Lockheed 401(k) plan

Whether you’re a new hire or you’ve been with Lockheed Martin for decades, you may have questions about your 401(k). This benefit is a critical element in your retirement planning and it’s essential to understand the nuances of the plan.

Below are some of the most common questions about the Salaried Savings Plan (SSP).

How much does Lockheed contribute to my 401(k)?

Lockheed Martin contributes to the 401(k) plan in two ways:

  1. Company contribution of 6% of base pay, regardless of employee contribution
  2. Company match of 50% on the first 8% you contribute, up to a maximum of 4%

Let’s walk through a couple of scenarios:

  • If you contribute $0, you’ll still get the company match of 6%.
  • If you contribute 4%, you’ll receive the company match of 6% PLUS 50% of the 4% you contributed, for a total company contribution of 8%.
  • If you contribute 8%, you’ll receive the company match of 6% PLUS 50% of the 8% you contributed, for a total company contribution of 10%.

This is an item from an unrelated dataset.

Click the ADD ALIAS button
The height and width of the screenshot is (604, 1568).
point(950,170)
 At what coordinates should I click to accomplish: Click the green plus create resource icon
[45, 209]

How much can I contribute to my 401(k)?

You can contribute up to 40% of your weekly base pay, up to a 2026 annual maximum of $24,500 between Roth and pre-tax contributions (+ catch-up contributions of $8,000 if over age 50 OR $11,250 if age 60-63).

BONUS: The plan also allows after-tax contributions, which can supercharge your retirement savings.

Using after-tax contributions, it’s possible to go above the “normal” 401(k) limit of $24,500 (plus applicable catch-up) and get $72,000 (or more, with catch-up) into your account. This limit includes all employee contributions (pre-tax, Roth, after-tax) and employer contributions.

After you’ve filled up your employee limit between pre-tax and Roth contributions (and any catch-up), using after-tax contributions enables you to shovel even more money into tax-advantaged accounts. This maneuver is known as the “Mega Backdoor Roth.”

What is the Mega Backdoor Roth?

Below is a graphic showing how the different contributions stack to reach the $72,000 total limit (assuming younger than age 50).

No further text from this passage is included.